A orla da Boa Viagem, na Cidade Baixa, tem uma importância singular na cultura de Salvador, por ser o ponto de chegada da procissão do Bom Jesus dos Navegantes, que acontece anualmente na Baía de Todos os Santos no dia 1º de janeiro. Está localizada no trecho da borda marítima entre o Forte de Monte Serrat e o terminal de ônibus da Calçada, com cerca de 2,5 km, que inclui ainda a praia de Cantagalo.
A paisagem local apresenta inúmeros contrastes. Além da praia com água cristalina, este trecho inclui edificações históricas – como o Forte Nossa Senhora de Monte Serrat e a Igreja Nossa Senhora da Boa Viagem, construídos nos séculos XVI e XVIII, respectivamente –, antigas fábricas, empreendimentos de comércio e serviços, além de habitações precárias e espaços subutilizados ou abandonados. A estreita faixa de areia é muitas vezes é interrompida por construções, que segregam a praia. Tais conflitos e a ausência de espaços públicos de conexão dificultava o acesso à praia, especialmente para pessoas com necessidades especiais de locomoção.
Também, o tecido urbano do entorno apresenta ruas estreitas, com um intenso fluxo de veículos e uma drenagem pluvial deficitária, com impactos negativos na balneabilidade das praias. Para o público que frequenta o local – banhistas, comerciantes, moradores e turistas –, a ausência de infraestrutura de lazer consistia num dos principais problemas para o uso pleno do lugar. Também, a precariedade das construções e redes aéreas de telecomunicações, iluminação e distribuição de energia comprometia severamente a imagem urbana.
NOSSA PROPOSTA
A intervenção projetada pela FFA para a FMLF/PMS neste trecho de orla tão complexo e extenso considerou soluções da mesma envergadura, não apenas para a borda marítima, mas também para o entorno e as ruas de acesso. Indo além do escopo de projeto inicialmente previsto, que considerava apenas a pavimentação adequada das vias de acessos à praia, a FFA propôs a completa reestruturação urbano-ambiental da orla. Isso exigia a apropriação pública de vazios urbanos existentes, além da recuperação dos espaços públicos contíguos à praia. Tal premissa respondia aos principais desejos e demandas dos moradores e demais partes interessadas que participaram nas oficinas de desenvolvimento do projeto.

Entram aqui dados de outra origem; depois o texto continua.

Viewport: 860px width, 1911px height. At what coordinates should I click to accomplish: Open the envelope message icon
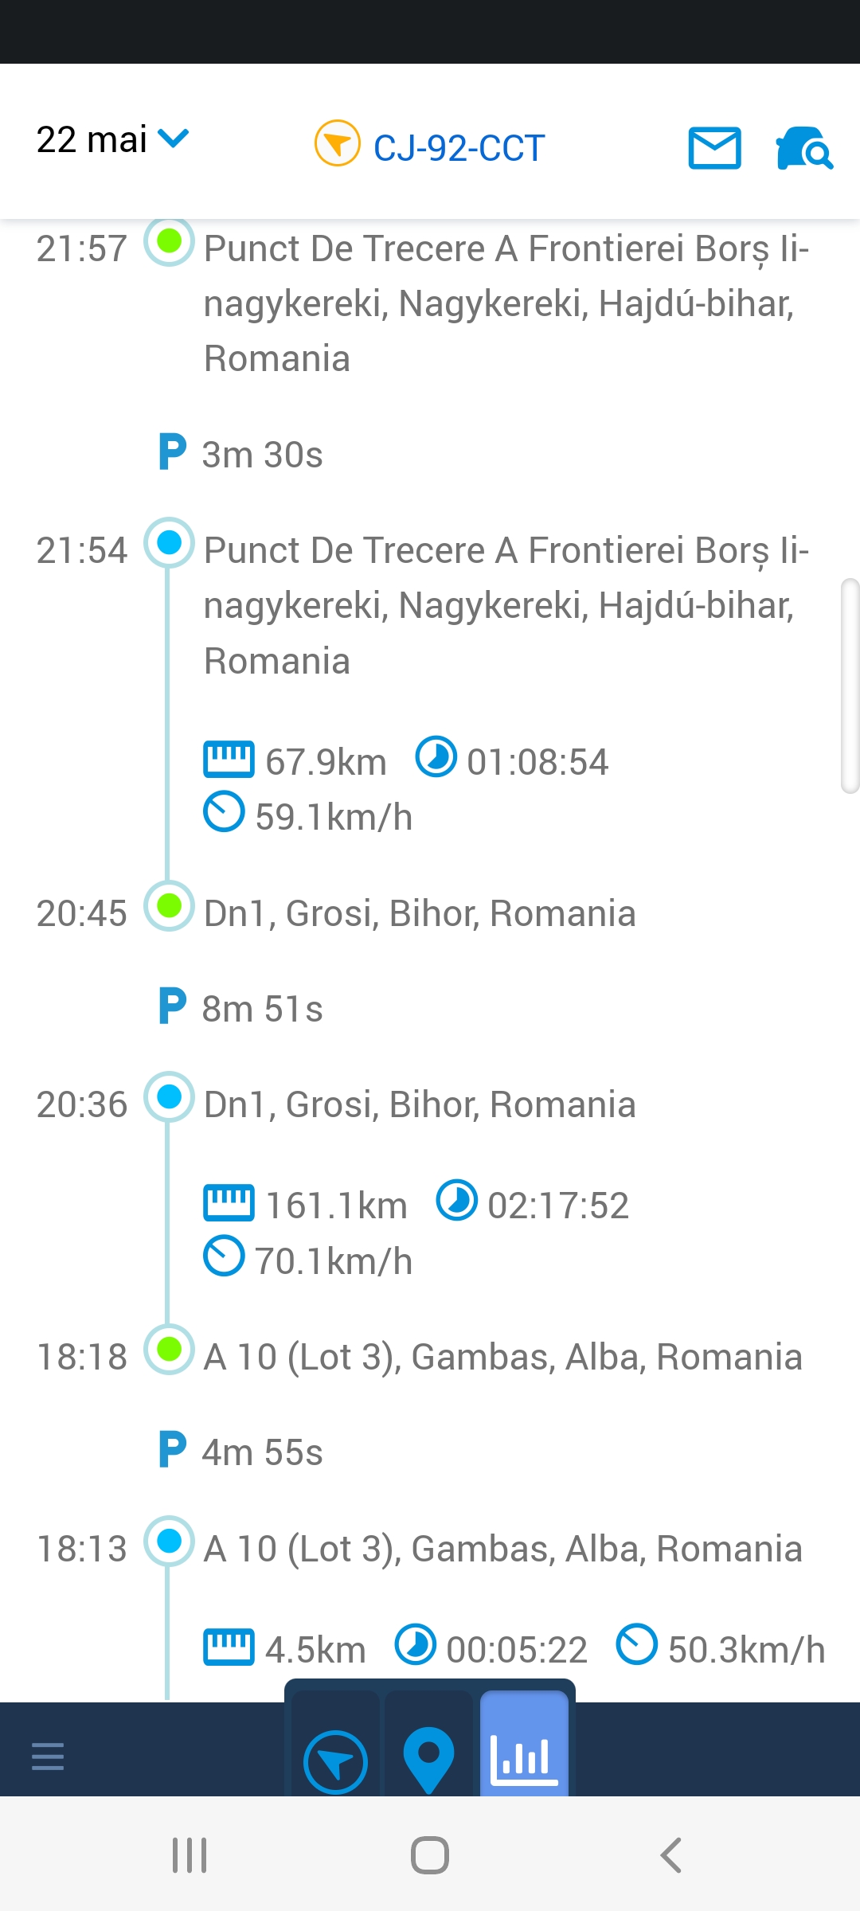[x=714, y=148]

A proposta espacial estruturou-se basicamente na melhoria de praças e largos existentes e na criação de novos espaços públicos, com a adequação dos principais acessos à praia. No trecho da orla mais próximo ao Forte, que já incluía uma quadra de futebol na faixa de areia, foram implantados uma arquibancada e um grande deck de madeira, além de rampas e escadas para acesso à praia, inclusive para pessoas com mobilidade limitada. Infraestrutura para uma mobilidade inclusiva foi também incluída nos temais trechos da orla. Um deck em madeira faz a ligação, pela praia, deste trecho ao Largo da Boa Viagem, funcionando como uma promenade que marca a identidade local.
Na orla lindeira ao Largo, por conta de seu profundo valor paisagístico, arquitetônico e cultural, a intervenção organizou o fluxo de veículos da Rua da Boa Viagem, mantendo sentido único e a via compartilhada, priorizando os pedestres. O traçado do Largo foi mantido aberto, permitindo múltiplas apropriações em diferentes temporalidades. Os materiais e acabamentos propostos para este local levaram em conta o uso intenso dele nas festas populares, dando-lhe um caráter mais “mineral”. Isso faz um contraste entre o Largo e o espaço público de praia junto ao Forte, que mantém um caráter mais verde, pela presença intensa de vegetação.
Em ambos trechos, os usos e fluxos foram readequados, com a instalação de quiosques para o comércio de comidas e bebidas que acompanha o perfil de praia de lazer e turismo. Também neles, o aterramento de instalações aéreas eliminou a poluição visual, permitindo o descortinamento integral da paisagem marítima. Isso foi complementado pela implantação de infraestrutura de drenagem urbana no entorno, para garantir condições seguras de balneabilidade.
Para a requalificação dos acessos à praia de Cantagalo, foram ainda propostos espaços públicos de transição em locais subutilizados, funcionando como verdadeiros portais que marcam a interação entre a praia e a cidade. Isso implica na desocupação de espaços ociosos ou precários e na retirada de edificações que avançam sobre a faixa de areia, com a realocação de habitações e comércios, indicada dentro da poligonal de intervenção, em articulação com os novos espaços públicos propostos.